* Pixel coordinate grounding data
· · · · · · ·
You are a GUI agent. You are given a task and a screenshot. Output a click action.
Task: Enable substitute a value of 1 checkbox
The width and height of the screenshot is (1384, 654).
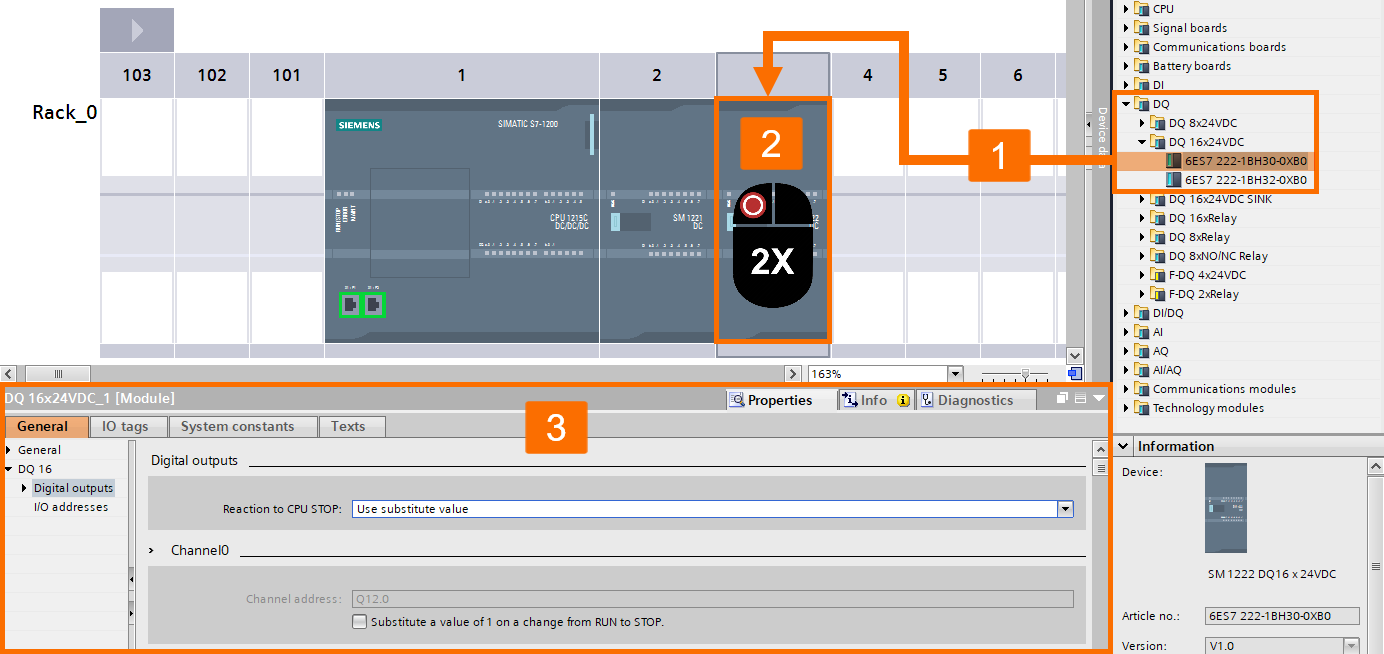point(359,621)
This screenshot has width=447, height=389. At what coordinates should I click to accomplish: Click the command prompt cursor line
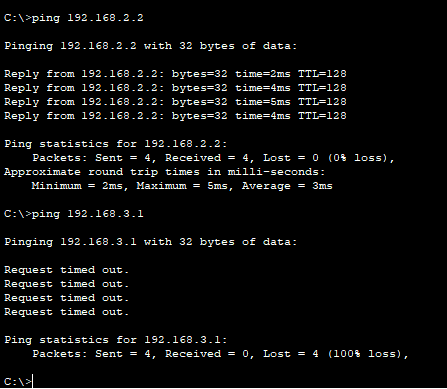[x=18, y=381]
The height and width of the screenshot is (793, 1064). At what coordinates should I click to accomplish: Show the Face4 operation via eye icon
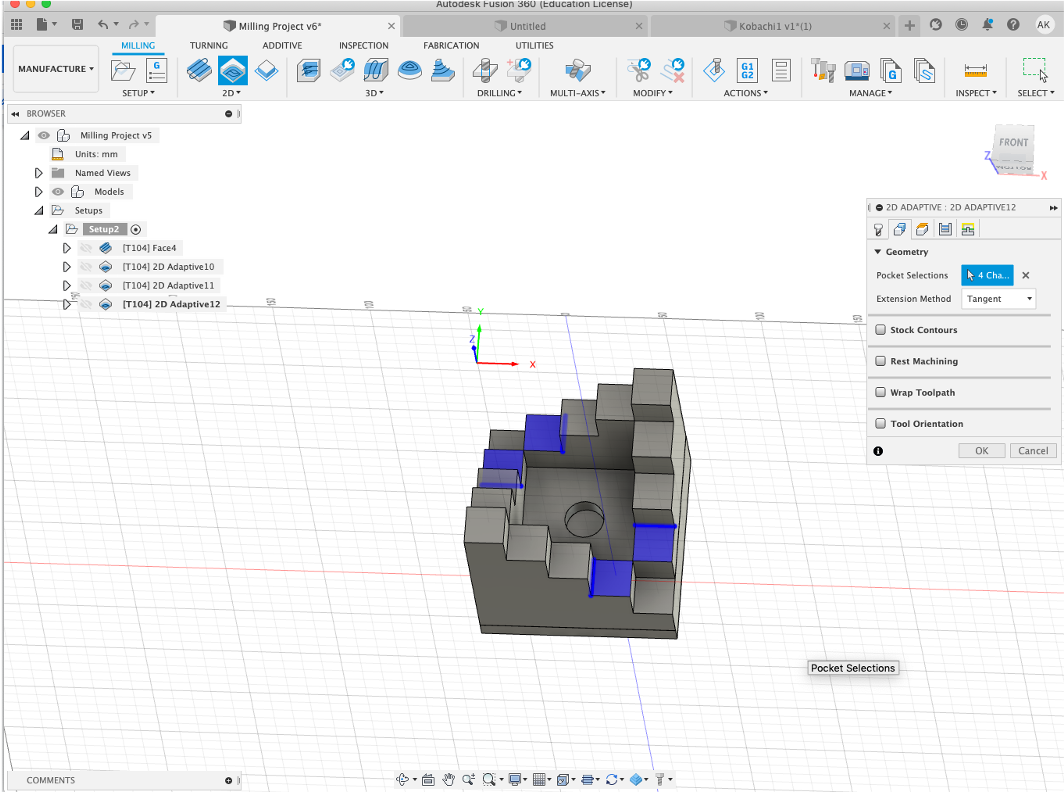tap(86, 248)
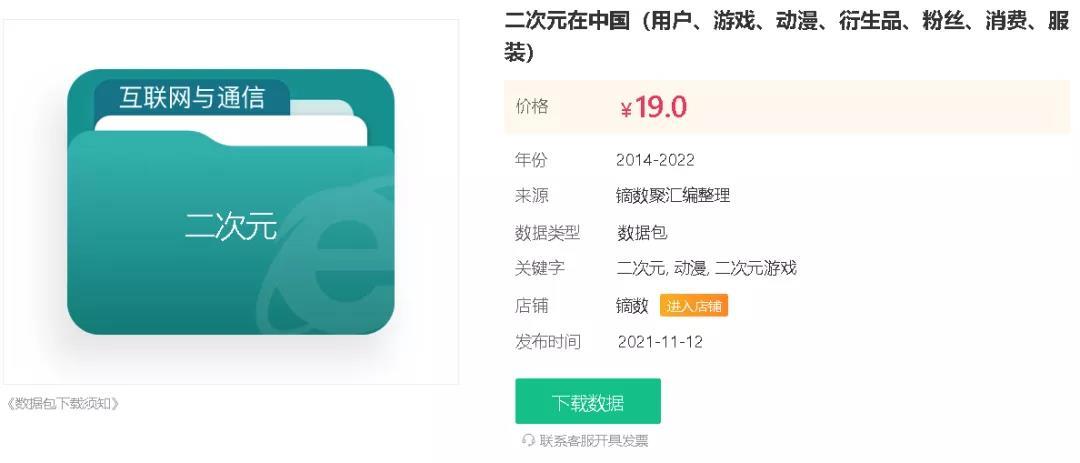Click the 19.0 price value

(661, 107)
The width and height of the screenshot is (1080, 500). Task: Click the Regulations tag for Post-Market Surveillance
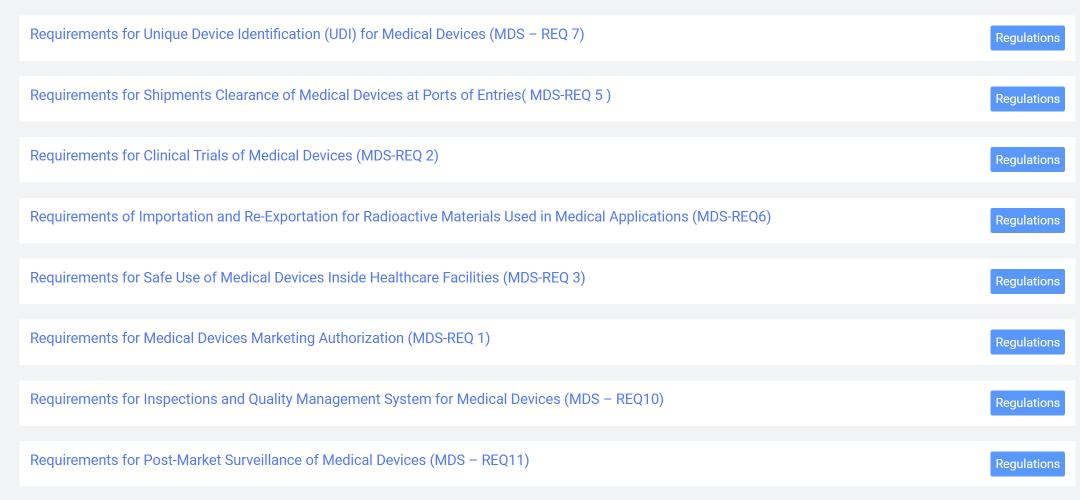click(1027, 464)
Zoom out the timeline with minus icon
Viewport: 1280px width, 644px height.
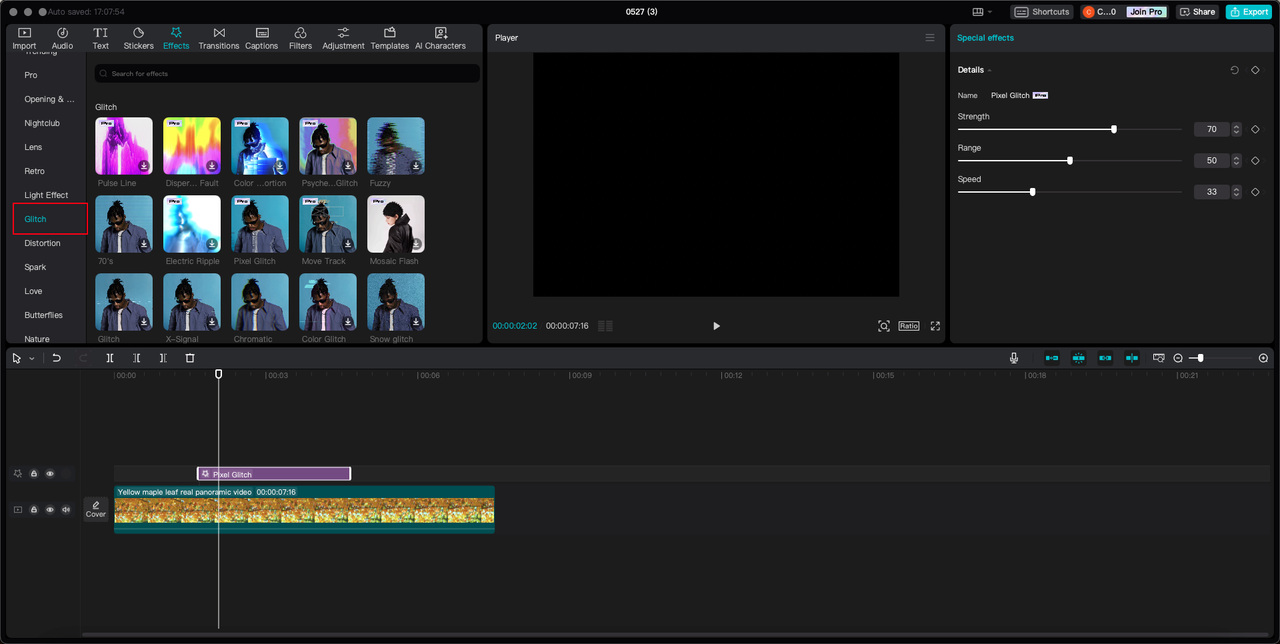[1178, 358]
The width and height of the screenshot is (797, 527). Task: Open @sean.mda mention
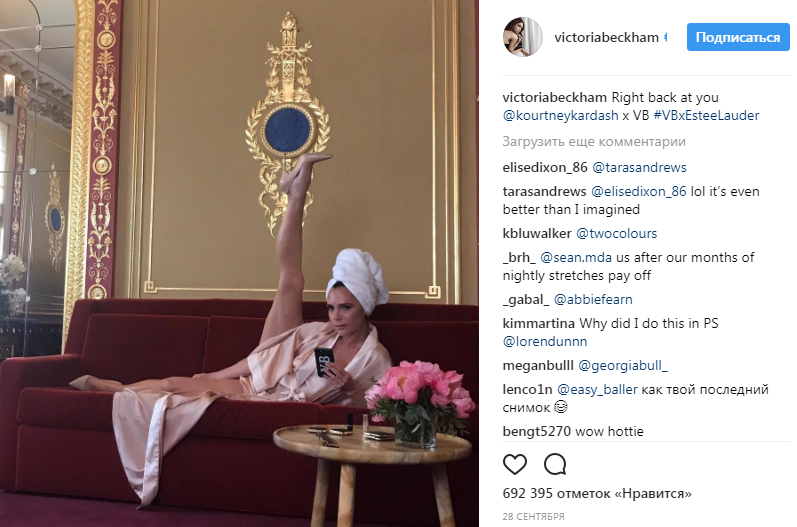(576, 257)
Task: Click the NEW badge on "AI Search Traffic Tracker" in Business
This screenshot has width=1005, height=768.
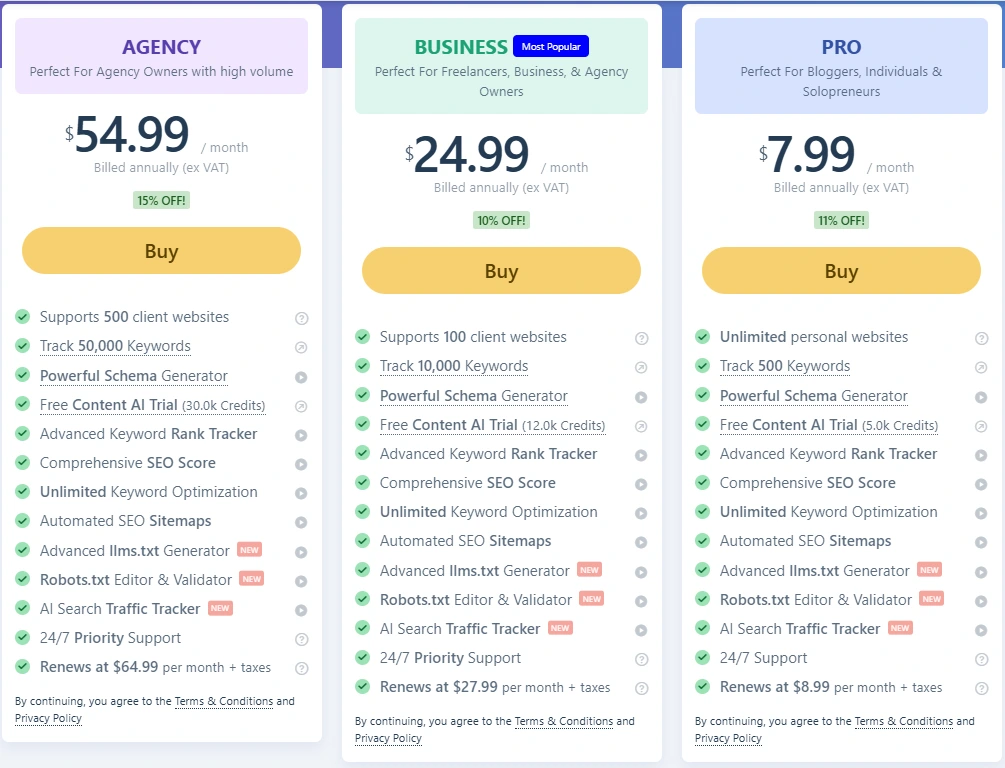Action: coord(560,628)
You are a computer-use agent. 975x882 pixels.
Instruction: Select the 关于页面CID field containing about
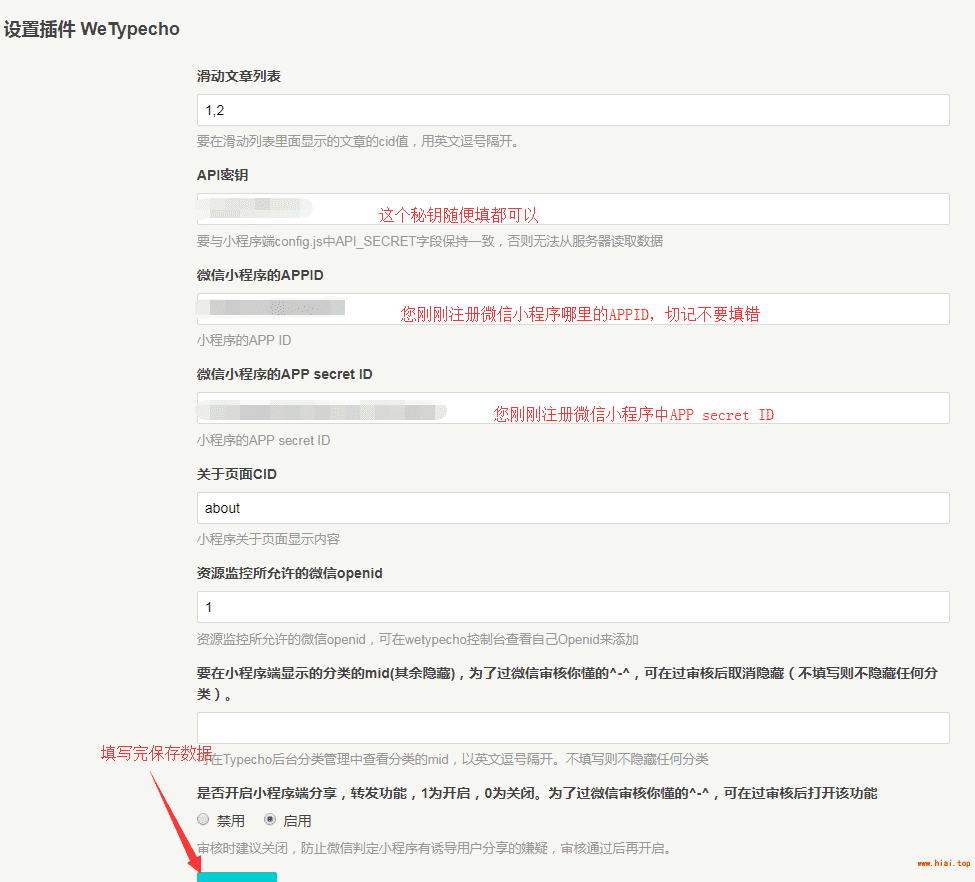(x=572, y=508)
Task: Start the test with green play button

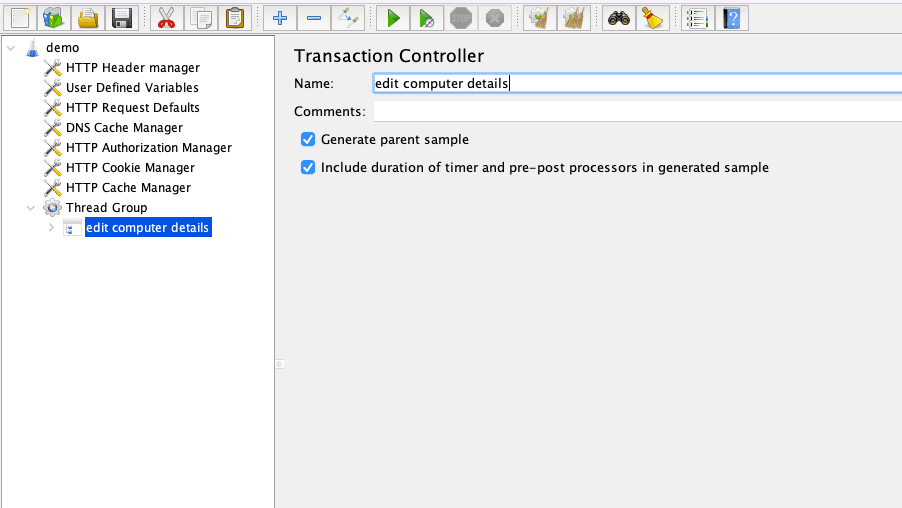Action: tap(393, 18)
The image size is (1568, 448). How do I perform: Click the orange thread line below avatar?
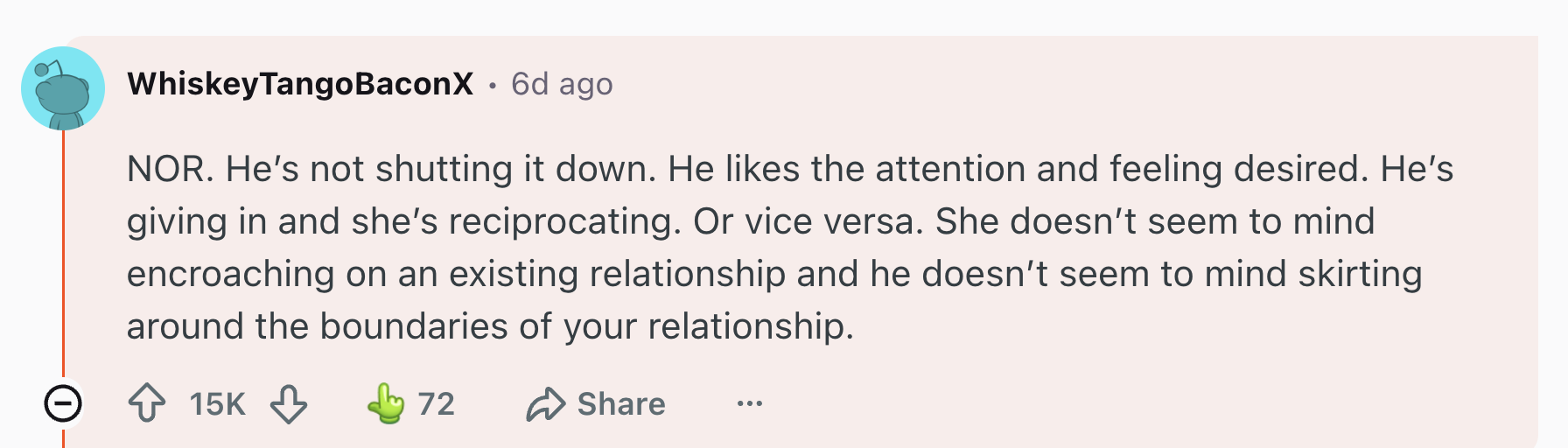(63, 256)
· · · · · · ·
* Instructions for the task
The answer must be an exact transcription of the lines from the one containing "Instruction: Select the" through the last line of the records above, both included, with no pictures.

* Answer section
Instruction: Select the 关于页面CID field containing about
(x=572, y=508)
Task: Start the test with green play button

Action: tap(393, 18)
The image size is (1568, 448). How do I perform: Click the orange thread line below avatar?
(63, 256)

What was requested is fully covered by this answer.